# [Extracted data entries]
- Opening Delimiter -

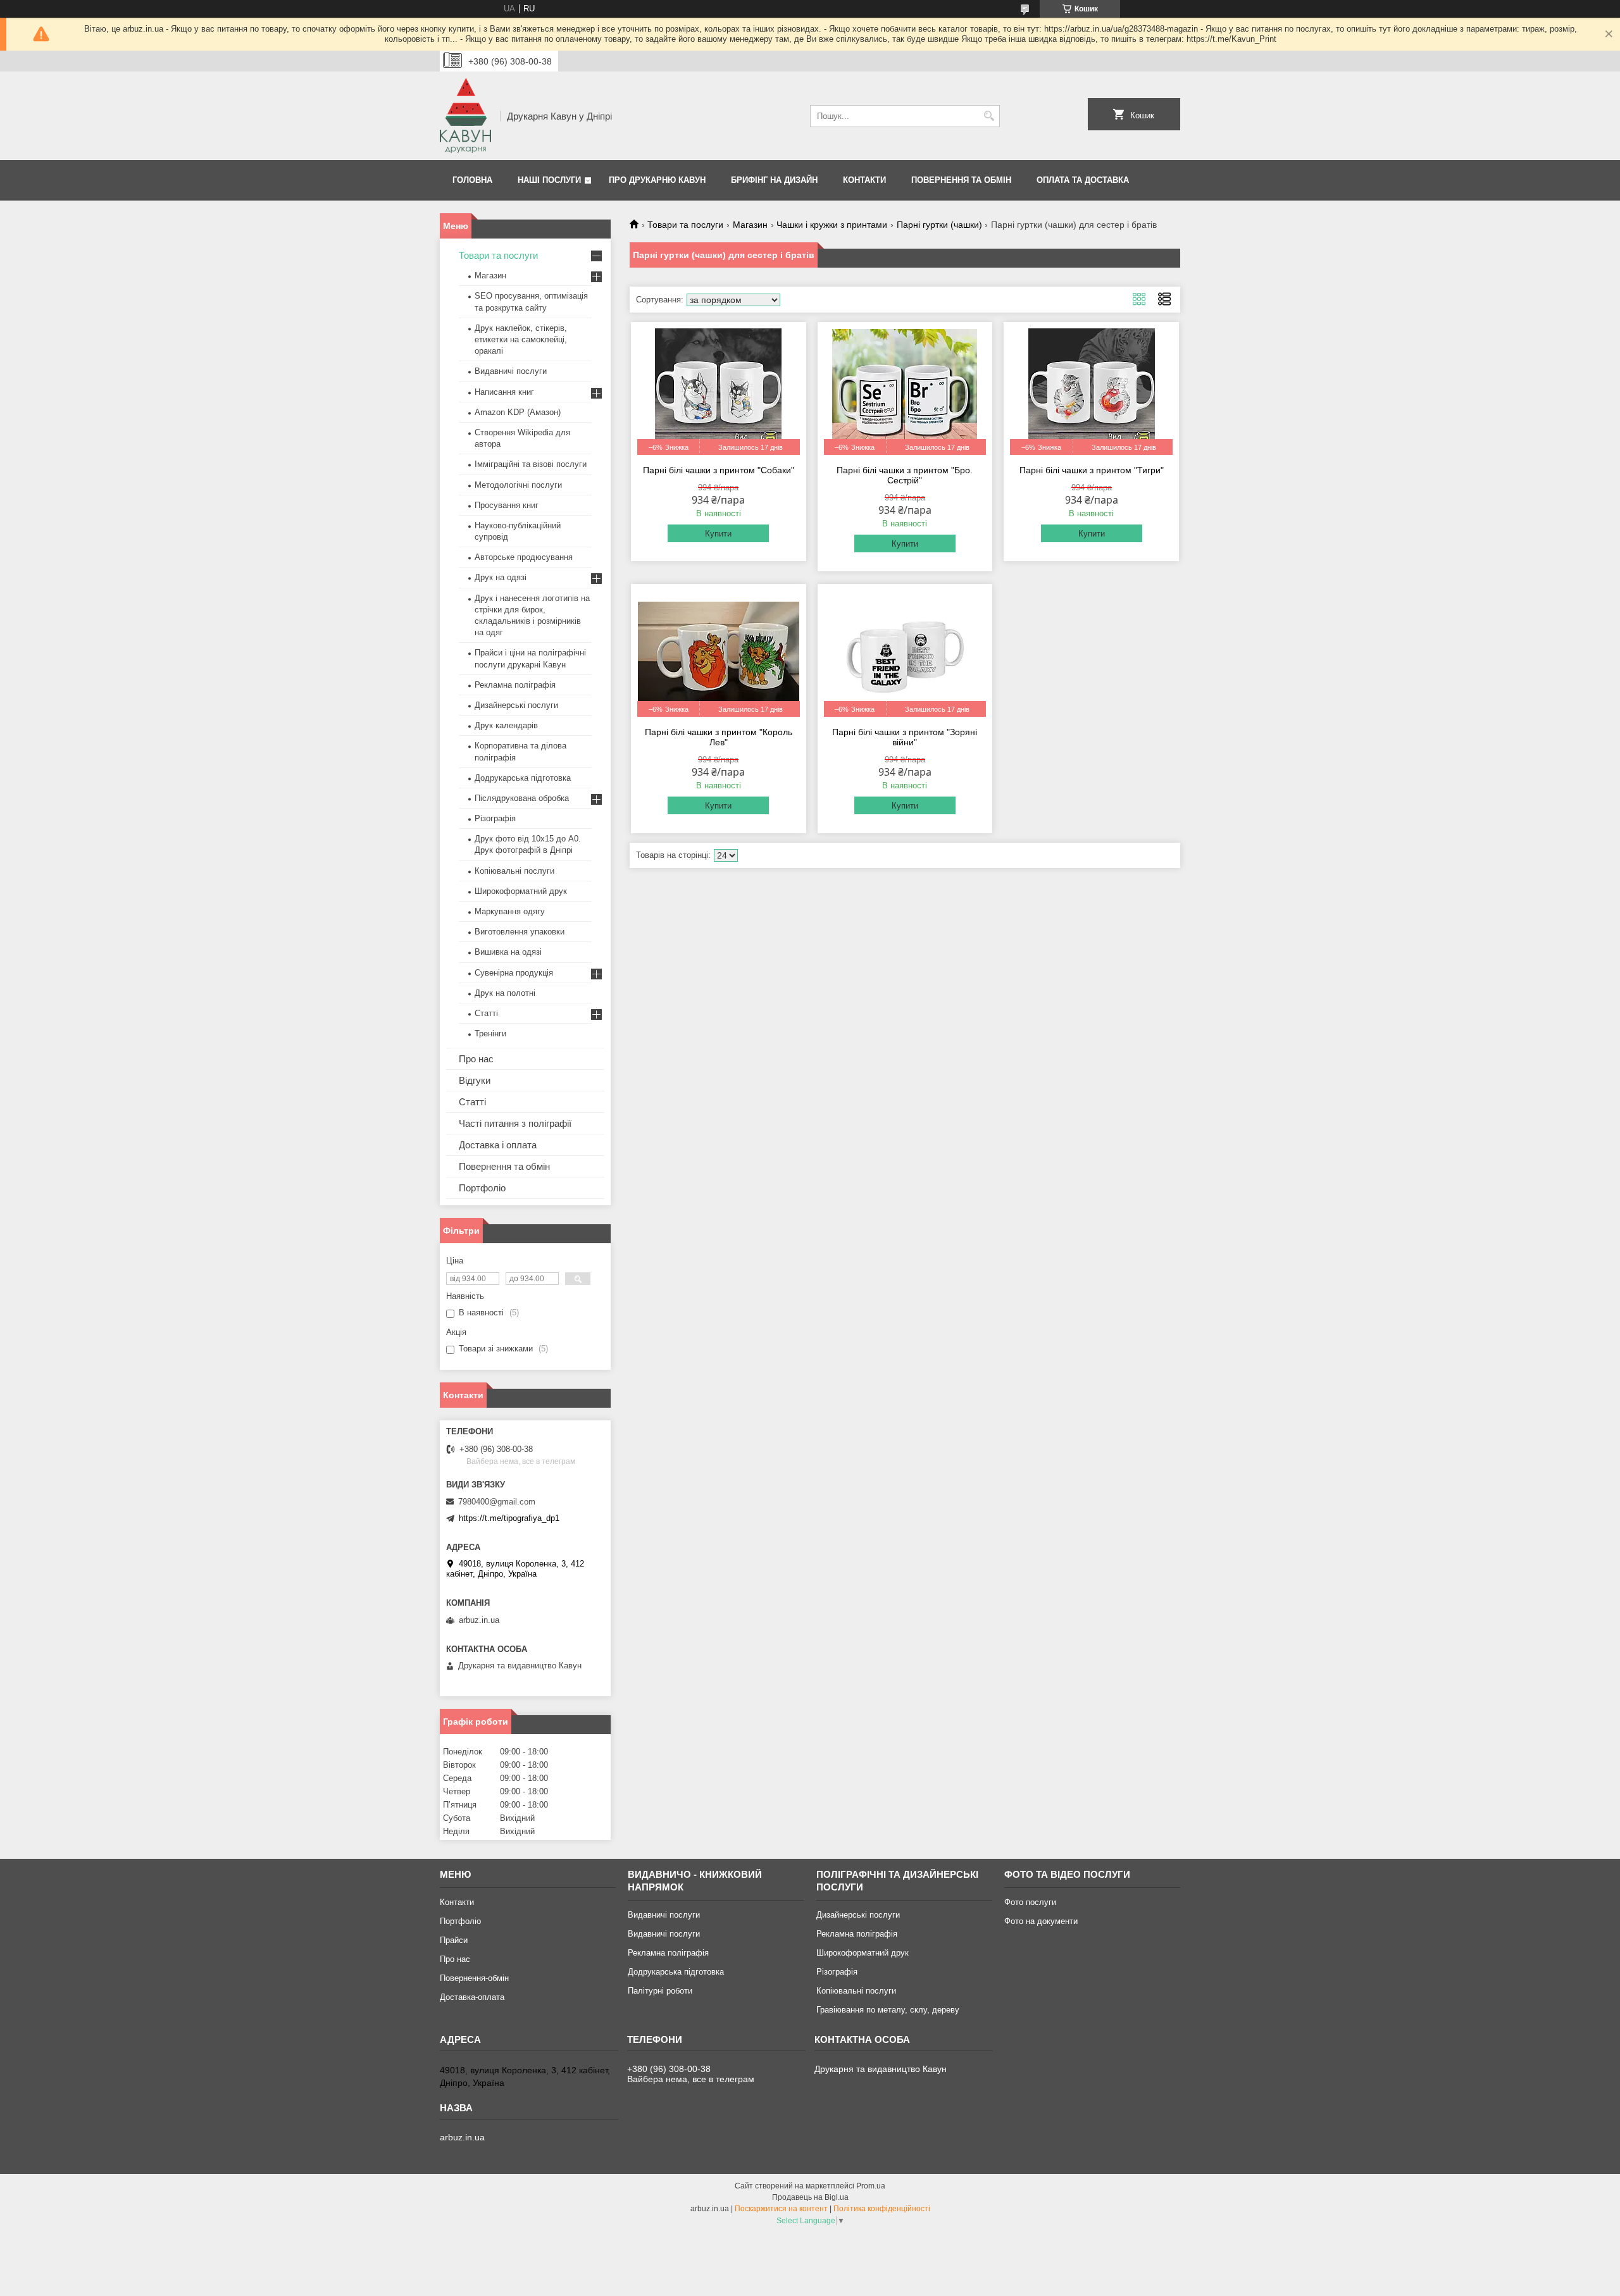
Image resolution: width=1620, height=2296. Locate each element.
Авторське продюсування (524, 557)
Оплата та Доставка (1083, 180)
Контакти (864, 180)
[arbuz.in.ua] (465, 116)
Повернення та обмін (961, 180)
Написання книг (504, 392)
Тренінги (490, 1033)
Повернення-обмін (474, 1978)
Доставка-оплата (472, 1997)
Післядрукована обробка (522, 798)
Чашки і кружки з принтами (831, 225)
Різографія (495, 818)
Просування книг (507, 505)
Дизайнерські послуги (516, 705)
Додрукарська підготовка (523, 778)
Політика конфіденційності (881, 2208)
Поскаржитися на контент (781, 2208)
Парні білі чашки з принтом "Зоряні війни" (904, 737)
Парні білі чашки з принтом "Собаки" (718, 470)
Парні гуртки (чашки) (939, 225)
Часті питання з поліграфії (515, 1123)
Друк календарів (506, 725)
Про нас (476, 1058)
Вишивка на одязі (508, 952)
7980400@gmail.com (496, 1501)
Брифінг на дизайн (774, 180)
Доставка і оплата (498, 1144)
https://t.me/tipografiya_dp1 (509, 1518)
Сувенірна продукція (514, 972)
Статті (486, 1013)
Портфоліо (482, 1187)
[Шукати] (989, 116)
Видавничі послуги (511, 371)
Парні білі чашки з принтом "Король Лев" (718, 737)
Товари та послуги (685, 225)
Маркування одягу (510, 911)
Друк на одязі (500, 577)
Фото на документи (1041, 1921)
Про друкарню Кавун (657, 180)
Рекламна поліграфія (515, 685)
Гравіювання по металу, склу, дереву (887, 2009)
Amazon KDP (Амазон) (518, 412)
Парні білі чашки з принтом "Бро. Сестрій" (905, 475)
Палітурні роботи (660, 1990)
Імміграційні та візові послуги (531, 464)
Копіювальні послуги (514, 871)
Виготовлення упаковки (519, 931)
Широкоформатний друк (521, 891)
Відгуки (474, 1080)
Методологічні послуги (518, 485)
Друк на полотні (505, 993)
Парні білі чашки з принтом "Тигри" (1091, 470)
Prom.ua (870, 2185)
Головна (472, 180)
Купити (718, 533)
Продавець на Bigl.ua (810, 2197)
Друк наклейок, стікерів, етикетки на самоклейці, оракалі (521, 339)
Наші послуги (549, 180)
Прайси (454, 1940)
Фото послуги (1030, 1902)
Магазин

- Closing Delimiter -

Print every record above exactly as written, leaving out the pictures.

Image resolution: width=1620, height=2296. Locate each element.
Авторське продюсування (524, 557)
Оплата та Доставка (1083, 180)
Контакти (864, 180)
[arbuz.in.ua] (465, 116)
Повернення та обмін (961, 180)
Написання книг (504, 392)
Тренінги (490, 1033)
Повернення-обмін (474, 1978)
Доставка-оплата (472, 1997)
Післядрукована обробка (522, 798)
Чашки і кружки з принтами (831, 225)
Різографія (495, 818)
Просування книг (507, 505)
Дизайнерські послуги (516, 705)
Додрукарська підготовка (523, 778)
Політика конфіденційності (881, 2208)
Поскаржитися на контент (781, 2208)
Парні білі чашки з принтом "Зоряні війни" (904, 737)
Парні білі чашки з принтом "Собаки" (718, 470)
Парні гуртки (чашки) (939, 225)
Часті питання з поліграфії (515, 1123)
Друк календарів (506, 725)
Про нас (476, 1058)
Вишивка на одязі (508, 952)
7980400@gmail.com (496, 1501)
Брифінг на дизайн (774, 180)
Доставка і оплата (498, 1144)
https://t.me/tipografiya_dp1 (509, 1518)
Сувенірна продукція (514, 972)
Статті (486, 1013)
Портфоліо (482, 1187)
[Шукати] (989, 116)
Видавничі послуги (511, 371)
Парні білі чашки з принтом "Король Лев" (718, 737)
Товари та послуги (685, 225)
Маркування одягу (510, 911)
Друк на одязі (500, 577)
Фото на документи (1041, 1921)
Про друкарню Кавун (657, 180)
Рекламна поліграфія (515, 685)
Гравіювання по металу, склу, дереву (887, 2009)
Amazon KDP (Амазон) (518, 412)
Парні білі чашки з принтом "Бро. Сестрій" (905, 475)
Палітурні роботи (660, 1990)
Імміграційні та візові послуги (531, 464)
Копіювальні послуги (514, 871)
Виготовлення упаковки (519, 931)
Широкоформатний друк (521, 891)
Відгуки (474, 1080)
Методологічні послуги (518, 485)
Друк на полотні (505, 993)
Парні білі чашки з принтом "Тигри" (1091, 470)
Prom.ua (870, 2185)
Головна (472, 180)
Купити (718, 533)
Продавець на Bigl.ua (810, 2197)
Друк наклейок, стікерів, етикетки на самоклейці, оракалі (521, 339)
Наші послуги (549, 180)
Прайси (454, 1940)
Фото послуги (1030, 1902)
Магазин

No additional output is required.